マイナス金利幅の拡大でゆうちょ銀の「貯金」が崩壊する?

フィナンシャル・タイムズの「7月末には、マイナス金利をマイナス0.1%からマイナス0.3%にまで拡大することを提議する可能性あり」という情報は、まだ日本では出ていないようです。

しかし、この情報のとおり、もし、金利がさらに引き下げられた場合、壊滅的な打撃を受けるのは、ゆうちょ銀行(郵便局)の定期貯金・定額貯金・財産形成貯金などです。

今年2月16日からの日銀のマイナス金利の導入を受けて、日本の3つのメガバンクが0.01%に金利を引き下げました。

郵便貯金の金利も、これに歩調を合わせるようにして3月14日から、1ヵ月から5年までの定期貯金の適用金利を、それまでの年0.025~0.03%から0.01%に引き下げました。

ゆうちょ銀行の「貯金」である(愛称)郵便貯金は、預金者が郵便局に預けている預金で国債を購入し、その金利で預金者に分配するというビジネスモデルで成り立っているため、マイナス金利が、さらに-0.3%まで拡大されると、それが崩壊してしまうのです。

日銀などの中央銀行が実施する量的金融緩和とは、政府が発行した国債を三井住友、みずほ、三菱東京UFJなどに代表される市中銀行が買い取り(このとき、財務省から電話が入って、国債の買い取枠、つまりノルマが通達される)、それを日銀に売ることによって実行されます。

日銀は、日本政府という信用の裏付けによって通貨を信用創造(新しい紙幣を印刷する)し、それを市中銀行から買い取った国債の代金に充てます。

その代金の一定額は、日銀の当座預金制度によって開設されている口座に当座預金(3階層に分かれている)として預けなければなりませんが、マイナス金利が導入された2月16日以降、預けられた資金についてはマイナスの金利がつくことになったのです。

預けておくだけで元本がマイナス金利によって減っていくわけですから、国債を買った市中銀行は、国債を日銀に売らずに市場で売買することによって利益を出そうとします。

どう利益を出すかというと、国債を買っている(あるいは、政府から国債を買わされている)すべての銀行が、こうしたマネーゲームに参加するようになるので、市場で売買される国債の値が吊り上がって、最初に国債を買った銀行などの金融機関は、値が吊り上がったところで売って差益を出そうとします。

すると、国債を買いたがる金融機関が殺到して国債の利回りが低下します。
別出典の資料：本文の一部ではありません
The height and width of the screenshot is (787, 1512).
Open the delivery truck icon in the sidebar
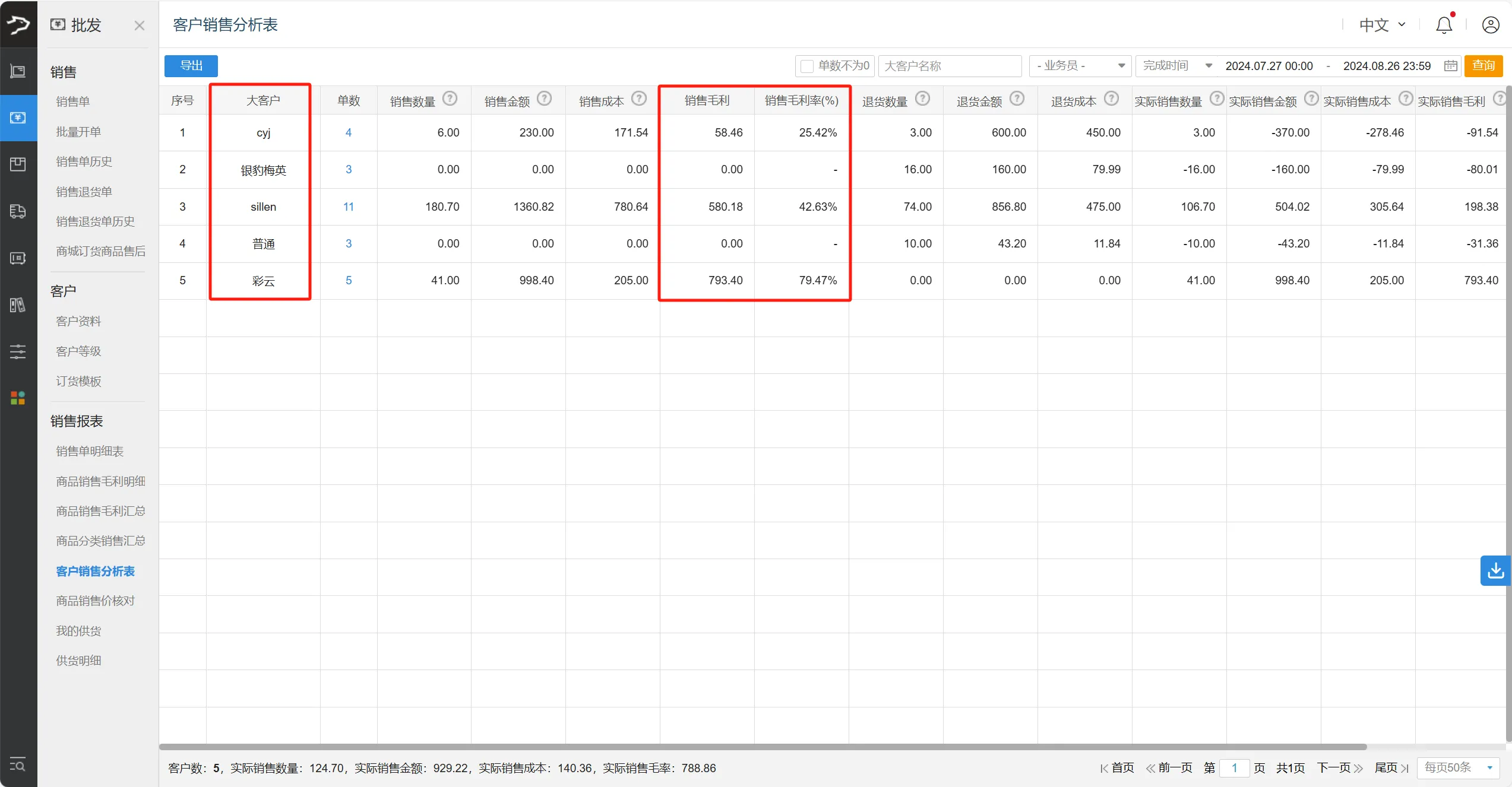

みんなが買いたがるので、資金の一時避難所と化した国債の利回りが、仮にゼロであっても買い手が付くからです。

その挙句が、現在のように2年から10年物の国債すべてがマイナスになってしまったのです。

国債の買い需要が沸騰してしまったので、市場メカニズムは、その熱を冷ますために自動的にマイナスの金利をつけてクールダウンさせようとしているのです。

こうなると、国債を持っていても損が出るし、かといって日銀に国債を売っても、当座預金として資金を預けたままにしておけば、元本はマイナス金利によって目減りしていくので、市中銀行は資産を減らしていくことになります。

そこで、市中銀行は国債に関わると損をするので、三菱東京UFJ銀行のように、政府から特別に国債を購入できる権利、つまり国債特別資格を返上するという事態が起きてくるのです。

もう、日本の金融当局は、民間銀行をコントロールできなくなりつつあるということです。

そうなると、買えば損するし、売っても損するので、政府は国債を発行しても、誰も引き受けないという事態が生じます。つまり、買ってくれる金融機関がないので財源を確保できなくなりつつあるのです。

こうなると国家予算を組むことができなくなってしまいます。それは、国の財政の破綻を意味します。それが、現在の状況です。